それが昨日。私はその後、電さんを部屋に送り届けてそのまま泣き続ける電さんと共に一晩過ごした。電さんは最後は泣き疲れて眠ってしまっていた。そして今日はまだ姿を見ていない。
そういえば、ロドニーさんはあの後も執務室に残っていた。提督と話をしていたそうだが……提督に何か言われたのだろうか。
「ロドニーさん」
「ん?」
美味しそうにサンマを食べるその箸を止めたロドニーさんは、感情を読みづらい表情を私に向けた。昨晩から彼女の意思はどうも読みづらい。

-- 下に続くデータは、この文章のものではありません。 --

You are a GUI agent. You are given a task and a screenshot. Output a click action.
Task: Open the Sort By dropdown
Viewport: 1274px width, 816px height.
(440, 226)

「昨晩はあの後、提督とどのような話をしたんですか?」
「……大した話はしていない」
「へぇ……」
お櫃のご飯を空になったお茶碗によそう。ついでにロドニーさんもおかわりがほしそうに見えたので、彼女のお茶碗を奪い去りご飯をよそった。
「感謝する」
「いいえ」
「……イナズマの様子はどうだった?」
「あなたのおかげで最悪です。あのあと電さんは憔悴しきってましたよ」
「……貴公たちによって戦えない艦娘にされてしまったイナズマが不憫だ。今のままでは、確実に戦場で命を落とすことになる」
ロドニーさんはそう言いながら、私からお茶碗を受け取っていた。勝手なことを……そこまで追い込んだのは他ならぬ彼女自身だというのに。
しかし、半分はロドニーさんが言いたいことも分かる。